## Exercise aim
The expected reply is all of the data, returned exactly.

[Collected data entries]
☆ ☆ ☆ ☆ ☆ ☆ ☆
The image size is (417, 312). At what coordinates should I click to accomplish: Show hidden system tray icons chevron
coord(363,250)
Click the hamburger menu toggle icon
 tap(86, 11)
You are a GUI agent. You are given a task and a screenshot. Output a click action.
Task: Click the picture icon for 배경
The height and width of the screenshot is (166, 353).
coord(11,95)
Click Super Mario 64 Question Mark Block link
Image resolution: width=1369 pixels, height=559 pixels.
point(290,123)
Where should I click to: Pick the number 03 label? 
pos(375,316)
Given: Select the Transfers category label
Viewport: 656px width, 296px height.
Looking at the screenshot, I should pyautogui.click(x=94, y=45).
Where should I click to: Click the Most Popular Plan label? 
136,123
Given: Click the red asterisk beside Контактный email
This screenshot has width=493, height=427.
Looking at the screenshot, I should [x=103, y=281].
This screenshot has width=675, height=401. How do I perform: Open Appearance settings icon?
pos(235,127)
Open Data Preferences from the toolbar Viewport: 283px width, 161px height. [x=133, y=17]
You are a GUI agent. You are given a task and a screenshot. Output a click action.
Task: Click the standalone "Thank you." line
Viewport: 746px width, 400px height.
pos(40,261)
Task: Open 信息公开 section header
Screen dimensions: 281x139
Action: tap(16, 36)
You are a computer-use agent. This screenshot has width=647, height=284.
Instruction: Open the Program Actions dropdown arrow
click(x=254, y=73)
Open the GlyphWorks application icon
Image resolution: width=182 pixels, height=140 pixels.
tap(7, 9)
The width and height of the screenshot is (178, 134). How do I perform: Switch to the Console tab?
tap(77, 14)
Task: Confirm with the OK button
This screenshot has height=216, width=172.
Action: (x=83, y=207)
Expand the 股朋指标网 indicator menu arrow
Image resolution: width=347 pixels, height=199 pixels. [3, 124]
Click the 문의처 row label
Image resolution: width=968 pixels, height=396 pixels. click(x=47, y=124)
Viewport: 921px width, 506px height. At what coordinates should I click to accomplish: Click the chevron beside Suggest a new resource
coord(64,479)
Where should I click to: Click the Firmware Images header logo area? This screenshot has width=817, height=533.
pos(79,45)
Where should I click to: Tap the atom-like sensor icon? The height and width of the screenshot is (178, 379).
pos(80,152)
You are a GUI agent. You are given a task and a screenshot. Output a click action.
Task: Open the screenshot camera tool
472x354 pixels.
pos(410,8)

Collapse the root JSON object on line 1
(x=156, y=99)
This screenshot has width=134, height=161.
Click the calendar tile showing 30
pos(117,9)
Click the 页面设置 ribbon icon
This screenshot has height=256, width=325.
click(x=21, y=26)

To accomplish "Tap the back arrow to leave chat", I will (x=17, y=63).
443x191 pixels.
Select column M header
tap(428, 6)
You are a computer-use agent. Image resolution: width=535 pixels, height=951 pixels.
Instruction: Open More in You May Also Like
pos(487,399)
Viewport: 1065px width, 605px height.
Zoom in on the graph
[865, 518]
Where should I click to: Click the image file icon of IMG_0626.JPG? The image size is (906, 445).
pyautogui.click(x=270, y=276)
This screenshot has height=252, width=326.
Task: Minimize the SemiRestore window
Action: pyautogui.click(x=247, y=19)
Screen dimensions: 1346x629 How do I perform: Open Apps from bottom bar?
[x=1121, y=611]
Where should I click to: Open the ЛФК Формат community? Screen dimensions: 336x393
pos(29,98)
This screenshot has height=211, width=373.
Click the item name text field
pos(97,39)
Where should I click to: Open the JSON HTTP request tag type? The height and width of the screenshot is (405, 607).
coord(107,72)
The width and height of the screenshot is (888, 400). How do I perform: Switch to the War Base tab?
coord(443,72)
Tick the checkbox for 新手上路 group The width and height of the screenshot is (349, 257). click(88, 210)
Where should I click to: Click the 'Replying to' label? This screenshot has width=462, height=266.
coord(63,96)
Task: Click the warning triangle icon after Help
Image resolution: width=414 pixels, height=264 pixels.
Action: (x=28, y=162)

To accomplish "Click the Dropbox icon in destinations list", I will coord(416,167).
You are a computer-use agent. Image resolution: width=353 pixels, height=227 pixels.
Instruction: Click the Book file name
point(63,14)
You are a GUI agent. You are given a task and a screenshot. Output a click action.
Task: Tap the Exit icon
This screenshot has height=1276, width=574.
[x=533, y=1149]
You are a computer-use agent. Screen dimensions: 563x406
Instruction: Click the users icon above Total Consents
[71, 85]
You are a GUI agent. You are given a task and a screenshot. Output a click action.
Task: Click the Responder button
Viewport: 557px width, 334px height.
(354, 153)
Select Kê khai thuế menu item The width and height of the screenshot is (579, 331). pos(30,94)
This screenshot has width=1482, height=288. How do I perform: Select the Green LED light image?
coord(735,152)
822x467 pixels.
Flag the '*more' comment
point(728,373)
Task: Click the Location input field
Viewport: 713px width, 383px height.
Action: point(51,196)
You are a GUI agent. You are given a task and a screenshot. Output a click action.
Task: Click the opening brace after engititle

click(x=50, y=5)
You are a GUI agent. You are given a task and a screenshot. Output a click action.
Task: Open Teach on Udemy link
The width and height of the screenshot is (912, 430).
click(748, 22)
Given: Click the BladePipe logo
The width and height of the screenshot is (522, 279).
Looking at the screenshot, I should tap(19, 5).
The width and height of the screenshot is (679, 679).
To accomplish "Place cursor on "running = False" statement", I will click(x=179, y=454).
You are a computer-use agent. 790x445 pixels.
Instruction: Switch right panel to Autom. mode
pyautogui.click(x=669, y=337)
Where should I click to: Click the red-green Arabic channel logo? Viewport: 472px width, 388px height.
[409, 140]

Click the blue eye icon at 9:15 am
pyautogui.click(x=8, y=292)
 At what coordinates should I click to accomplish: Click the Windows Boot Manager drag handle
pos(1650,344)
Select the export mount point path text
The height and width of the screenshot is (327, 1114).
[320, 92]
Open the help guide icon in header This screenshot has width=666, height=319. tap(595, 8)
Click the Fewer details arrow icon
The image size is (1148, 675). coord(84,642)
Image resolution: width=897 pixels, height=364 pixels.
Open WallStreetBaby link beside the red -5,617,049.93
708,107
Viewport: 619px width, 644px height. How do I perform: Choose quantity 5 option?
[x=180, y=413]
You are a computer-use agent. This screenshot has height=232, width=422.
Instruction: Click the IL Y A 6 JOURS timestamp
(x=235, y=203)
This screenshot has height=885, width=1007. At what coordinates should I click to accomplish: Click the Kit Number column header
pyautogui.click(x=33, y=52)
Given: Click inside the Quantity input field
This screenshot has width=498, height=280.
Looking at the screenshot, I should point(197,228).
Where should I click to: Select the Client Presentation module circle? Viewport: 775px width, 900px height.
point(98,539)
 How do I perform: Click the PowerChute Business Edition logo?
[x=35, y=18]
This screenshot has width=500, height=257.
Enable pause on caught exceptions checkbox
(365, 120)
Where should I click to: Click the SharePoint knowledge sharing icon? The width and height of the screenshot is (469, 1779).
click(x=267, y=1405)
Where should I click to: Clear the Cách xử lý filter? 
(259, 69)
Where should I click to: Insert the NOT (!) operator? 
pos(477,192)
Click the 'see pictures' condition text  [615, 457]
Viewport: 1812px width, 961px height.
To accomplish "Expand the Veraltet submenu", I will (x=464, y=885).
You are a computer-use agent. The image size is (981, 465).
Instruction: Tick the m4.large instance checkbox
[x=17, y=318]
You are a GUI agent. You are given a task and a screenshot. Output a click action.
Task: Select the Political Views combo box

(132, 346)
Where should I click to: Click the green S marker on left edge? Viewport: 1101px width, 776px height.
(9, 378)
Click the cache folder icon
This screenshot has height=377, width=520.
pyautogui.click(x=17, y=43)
☆ ☆ ☆ ☆ ☆ ☆ ☆
## Completed task
The image size is (417, 312). At what coordinates should I click to accomplish: Show hidden system tray icons chevron
coord(363,250)
Click the hamburger menu toggle icon
 tap(86, 11)
You are a GUI agent. You are given a task and a screenshot. Output a click action.
Task: Click the picture icon for 배경
The height and width of the screenshot is (166, 353).
coord(11,95)
Click Super Mario 64 Question Mark Block link
Image resolution: width=1369 pixels, height=559 pixels.
point(290,123)
Where should I click to: Pick the number 03 label? 
pos(375,316)
Given: Select the Transfers category label
Viewport: 656px width, 296px height.
Looking at the screenshot, I should pyautogui.click(x=94, y=45).
Where should I click to: Click the Most Popular Plan label? 
136,123
Given: Click the red asterisk beside Контактный email
This screenshot has width=493, height=427.
Looking at the screenshot, I should [x=103, y=281].
This screenshot has width=675, height=401. How do I perform: Open Appearance settings icon?
pos(235,127)
Open Data Preferences from the toolbar Viewport: 283px width, 161px height. [x=133, y=17]
You are a GUI agent. You are given a task and a screenshot. Output a click action.
Task: Click the standalone "Thank you." line
Viewport: 746px width, 400px height.
pos(40,261)
Task: Open 信息公开 section header
Screen dimensions: 281x139
Action: tap(16, 36)
You are a computer-use agent. This screenshot has width=647, height=284.
Instruction: Open the Program Actions dropdown arrow
click(x=254, y=73)
Open the GlyphWorks application icon
Image resolution: width=182 pixels, height=140 pixels.
tap(7, 9)
The width and height of the screenshot is (178, 134). How do I perform: Switch to the Console tab?
tap(77, 14)
Task: Confirm with the OK button
This screenshot has height=216, width=172.
Action: (x=83, y=207)
Expand the 股朋指标网 indicator menu arrow
Image resolution: width=347 pixels, height=199 pixels. [3, 124]
Click the 문의처 row label
Image resolution: width=968 pixels, height=396 pixels. click(x=47, y=124)
Viewport: 921px width, 506px height. At what coordinates should I click to accomplish: Click the chevron beside Suggest a new resource
coord(64,479)
Where should I click to: Click the Firmware Images header logo area? This screenshot has width=817, height=533.
pos(79,45)
Where should I click to: Tap the atom-like sensor icon? The height and width of the screenshot is (178, 379).
pos(80,152)
You are a GUI agent. You are given a task and a screenshot. Output a click action.
Task: Open the screenshot camera tool
472x354 pixels.
pos(410,8)

Collapse the root JSON object on line 1
(x=156, y=99)
This screenshot has width=134, height=161.
Click the calendar tile showing 30
pos(117,9)
Click the 页面设置 ribbon icon
This screenshot has height=256, width=325.
click(x=21, y=26)

To accomplish "Tap the back arrow to leave chat", I will (x=17, y=63).
443x191 pixels.
Select column M header
tap(428, 6)
You are a computer-use agent. Image resolution: width=535 pixels, height=951 pixels.
Instruction: Open More in You May Also Like
pos(487,399)
Viewport: 1065px width, 605px height.
Zoom in on the graph
[865, 518]
Where should I click to: Click the image file icon of IMG_0626.JPG? The image size is (906, 445).
pyautogui.click(x=270, y=276)
This screenshot has height=252, width=326.
Task: Minimize the SemiRestore window
Action: pyautogui.click(x=247, y=19)
Screen dimensions: 1346x629 How do I perform: Open Apps from bottom bar?
[x=1121, y=611]
Where should I click to: Open the ЛФК Формат community? Screen dimensions: 336x393
pos(29,98)
This screenshot has height=211, width=373.
Click the item name text field
pos(97,39)
Where should I click to: Open the JSON HTTP request tag type? The height and width of the screenshot is (405, 607).
coord(107,72)
The width and height of the screenshot is (888, 400). How do I perform: Switch to the War Base tab?
coord(443,72)
Tick the checkbox for 新手上路 group The width and height of the screenshot is (349, 257). click(88, 210)
Where should I click to: Click the 'Replying to' label? This screenshot has width=462, height=266.
coord(63,96)
Task: Click the warning triangle icon after Help
Image resolution: width=414 pixels, height=264 pixels.
Action: (x=28, y=162)

To accomplish "Click the Dropbox icon in destinations list", I will coord(416,167).
You are a computer-use agent. Image resolution: width=353 pixels, height=227 pixels.
Instruction: Click the Book file name
point(63,14)
You are a GUI agent. You are given a task and a screenshot. Output a click action.
Task: Tap the Exit icon
This screenshot has height=1276, width=574.
[x=533, y=1149]
You are a computer-use agent. Screen dimensions: 563x406
Instruction: Click the users icon above Total Consents
[71, 85]
You are a GUI agent. You are given a task and a screenshot. Output a click action.
Task: Click the Responder button
Viewport: 557px width, 334px height.
(354, 153)
Select Kê khai thuế menu item The width and height of the screenshot is (579, 331). pos(30,94)
This screenshot has width=1482, height=288. How do I perform: Select the Green LED light image?
coord(735,152)
822x467 pixels.
Flag the '*more' comment
point(728,373)
Task: Click the Location input field
Viewport: 713px width, 383px height.
Action: point(51,196)
You are a GUI agent. You are given a task and a screenshot. Output a click action.
Task: Click the opening brace after engititle

click(x=50, y=5)
You are a GUI agent. You are given a task and a screenshot. Output a click action.
Task: Open Teach on Udemy link
The width and height of the screenshot is (912, 430).
click(748, 22)
Given: Click the BladePipe logo
The width and height of the screenshot is (522, 279).
Looking at the screenshot, I should tap(19, 5).
The width and height of the screenshot is (679, 679).
To accomplish "Place cursor on "running = False" statement", I will click(x=179, y=454).
You are a computer-use agent. 790x445 pixels.
Instruction: Switch right panel to Autom. mode
pyautogui.click(x=669, y=337)
Where should I click to: Click the red-green Arabic channel logo? Viewport: 472px width, 388px height.
[409, 140]

Click the blue eye icon at 9:15 am
pyautogui.click(x=8, y=292)
 At what coordinates should I click to accomplish: Click the Windows Boot Manager drag handle
pos(1650,344)
Select the export mount point path text
The height and width of the screenshot is (327, 1114).
[320, 92]
Open the help guide icon in header This screenshot has width=666, height=319. tap(595, 8)
Click the Fewer details arrow icon
The image size is (1148, 675). coord(84,642)
Image resolution: width=897 pixels, height=364 pixels.
Open WallStreetBaby link beside the red -5,617,049.93
708,107
Viewport: 619px width, 644px height. How do I perform: Choose quantity 5 option?
[x=180, y=413]
You are a computer-use agent. This screenshot has height=232, width=422.
Instruction: Click the IL Y A 6 JOURS timestamp
(x=235, y=203)
This screenshot has height=885, width=1007. At what coordinates should I click to accomplish: Click the Kit Number column header
pyautogui.click(x=33, y=52)
Given: Click inside the Quantity input field
This screenshot has width=498, height=280.
Looking at the screenshot, I should point(197,228).
Where should I click to: Select the Client Presentation module circle? Viewport: 775px width, 900px height.
point(98,539)
 How do I perform: Click the PowerChute Business Edition logo?
[x=35, y=18]
This screenshot has width=500, height=257.
Enable pause on caught exceptions checkbox
(365, 120)
Where should I click to: Click the SharePoint knowledge sharing icon? The width and height of the screenshot is (469, 1779).
click(x=267, y=1405)
Where should I click to: Clear the Cách xử lý filter? 
(259, 69)
Where should I click to: Insert the NOT (!) operator? 
pos(477,192)
Click the 'see pictures' condition text  [615, 457]
Viewport: 1812px width, 961px height.
To accomplish "Expand the Veraltet submenu", I will (x=464, y=885).
You are a computer-use agent. The image size is (981, 465).
Instruction: Tick the m4.large instance checkbox
[x=17, y=318]
You are a GUI agent. You are given a task and a screenshot. Output a click action.
Task: Select the Political Views combo box

(132, 346)
Where should I click to: Click the green S marker on left edge? Viewport: 1101px width, 776px height.
(9, 378)
Click the cache folder icon
This screenshot has height=377, width=520.
pyautogui.click(x=17, y=43)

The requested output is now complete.